Find the word "pixels" in the records below. List each line containing it.
========================
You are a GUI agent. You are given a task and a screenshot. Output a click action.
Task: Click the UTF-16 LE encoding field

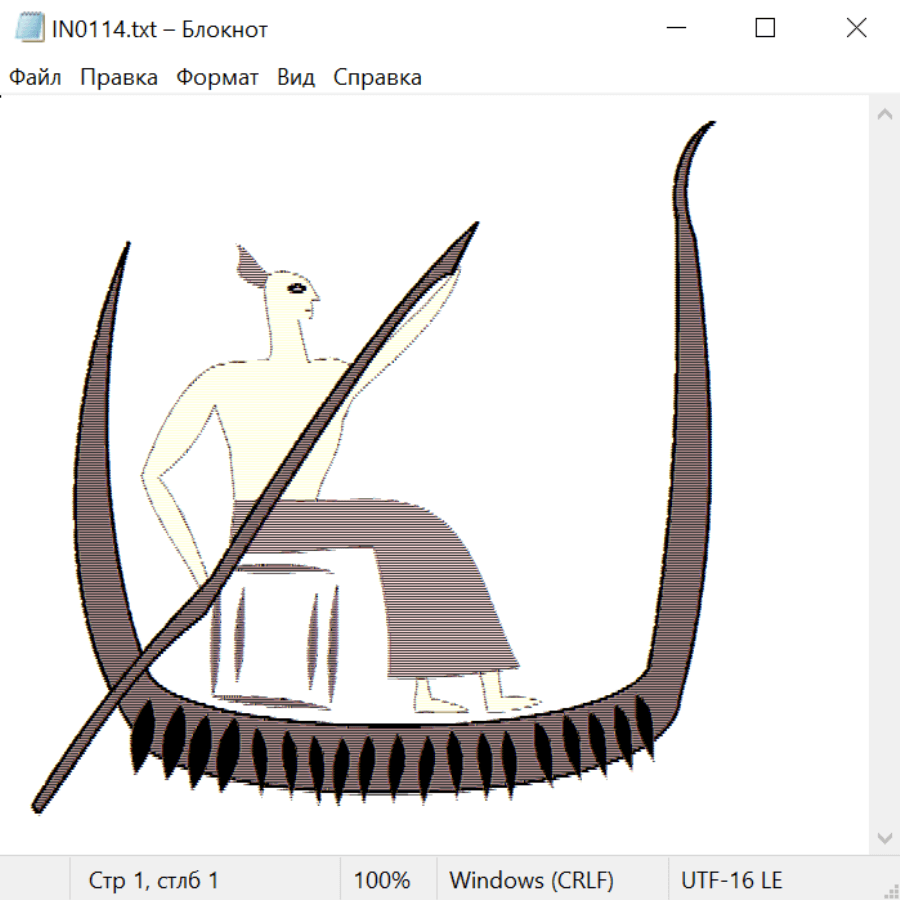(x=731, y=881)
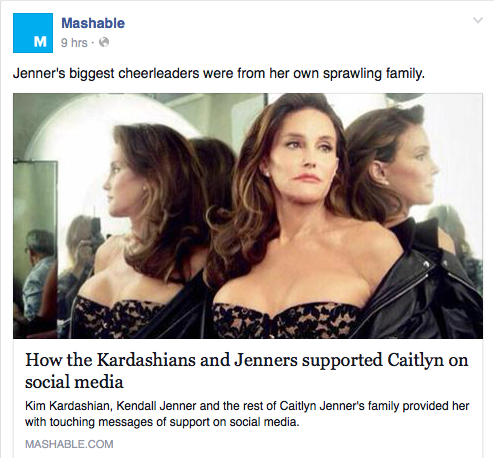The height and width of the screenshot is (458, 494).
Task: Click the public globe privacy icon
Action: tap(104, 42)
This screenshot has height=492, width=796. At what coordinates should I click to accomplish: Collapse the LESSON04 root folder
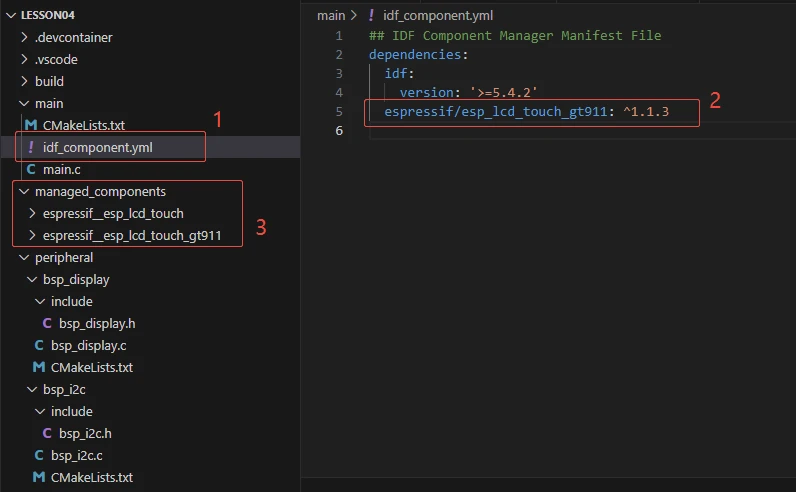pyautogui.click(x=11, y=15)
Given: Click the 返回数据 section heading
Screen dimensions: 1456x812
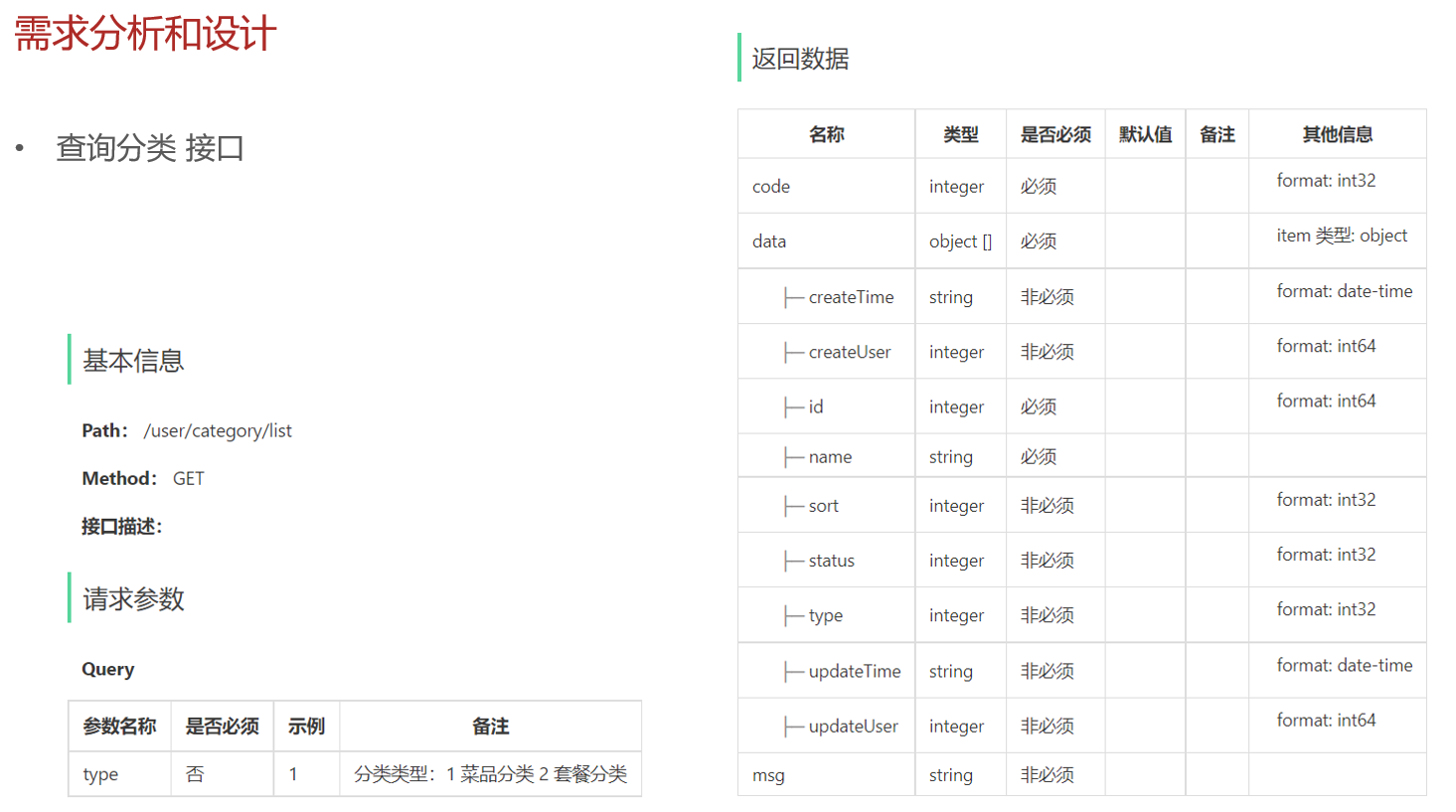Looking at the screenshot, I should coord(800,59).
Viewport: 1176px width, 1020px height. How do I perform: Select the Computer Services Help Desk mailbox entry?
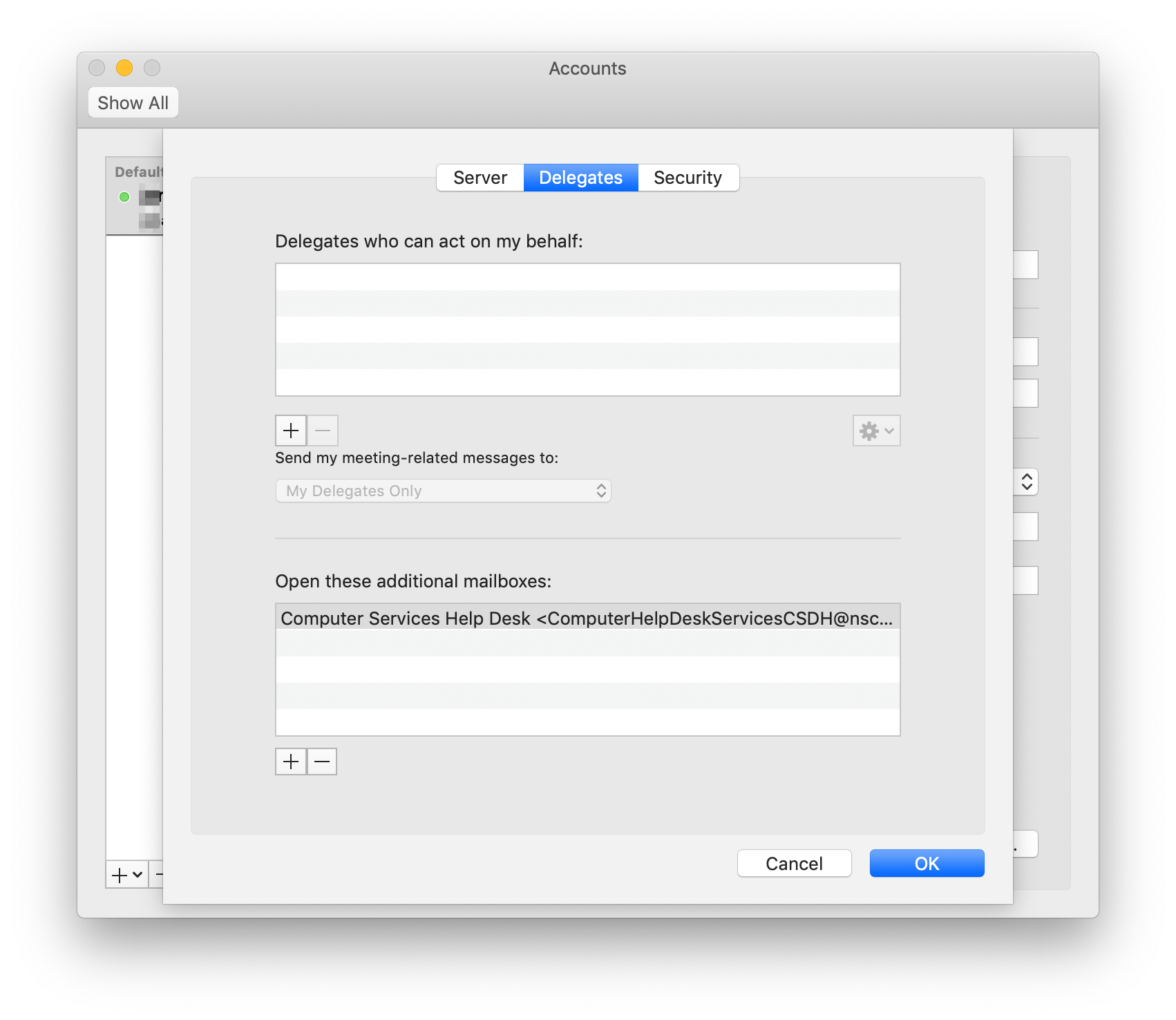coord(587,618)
========================
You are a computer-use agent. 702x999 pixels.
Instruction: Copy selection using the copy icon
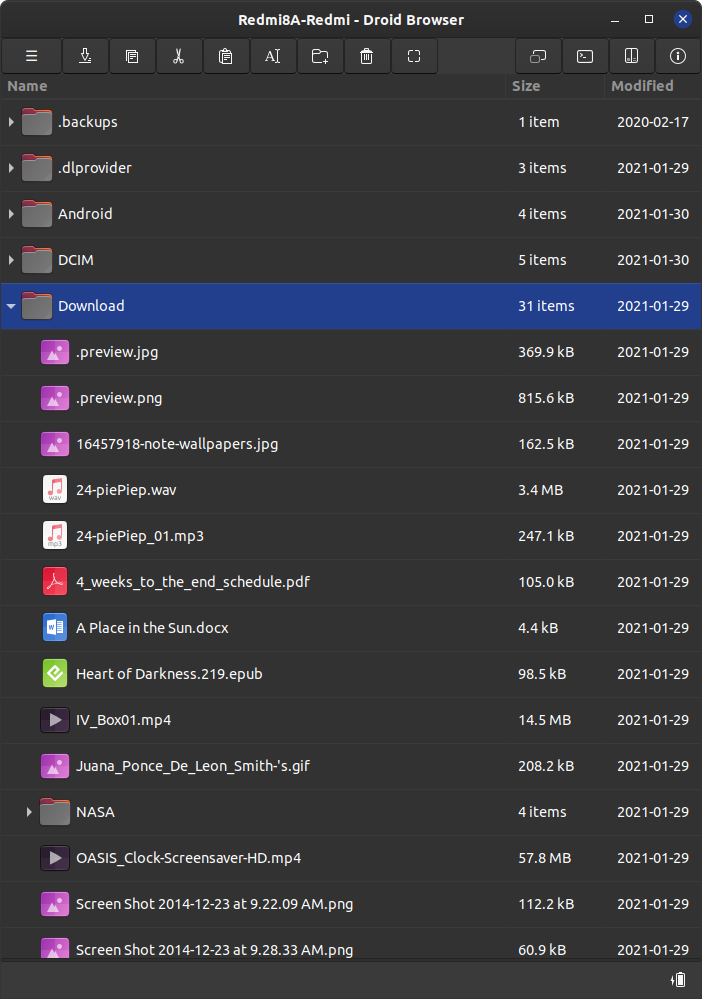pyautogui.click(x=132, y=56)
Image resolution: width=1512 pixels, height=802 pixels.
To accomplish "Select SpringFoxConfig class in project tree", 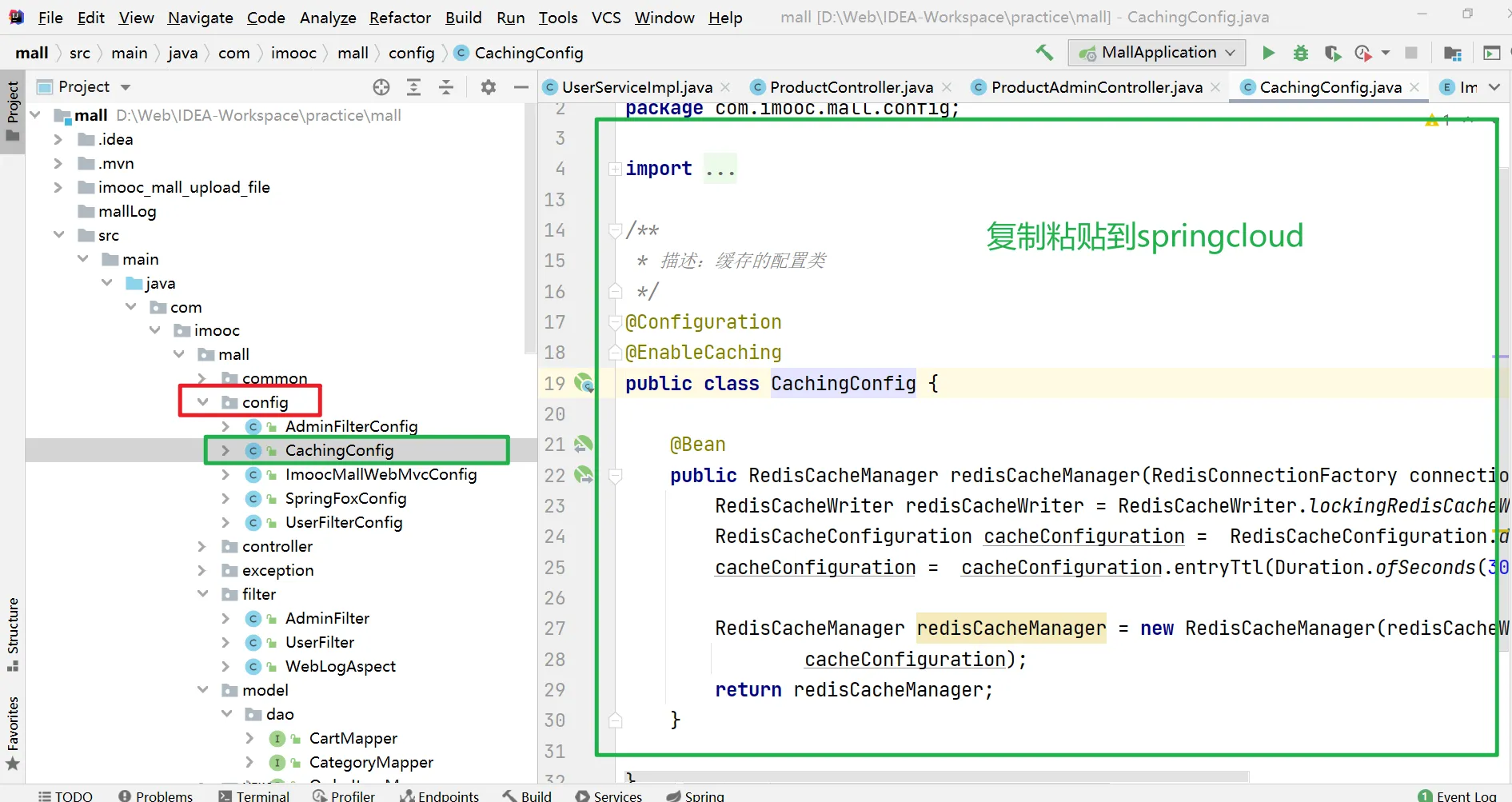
========================
● **Response**:
You are a computer-use agent. 702x999 pixels.
Image resolution: width=1512 pixels, height=802 pixels.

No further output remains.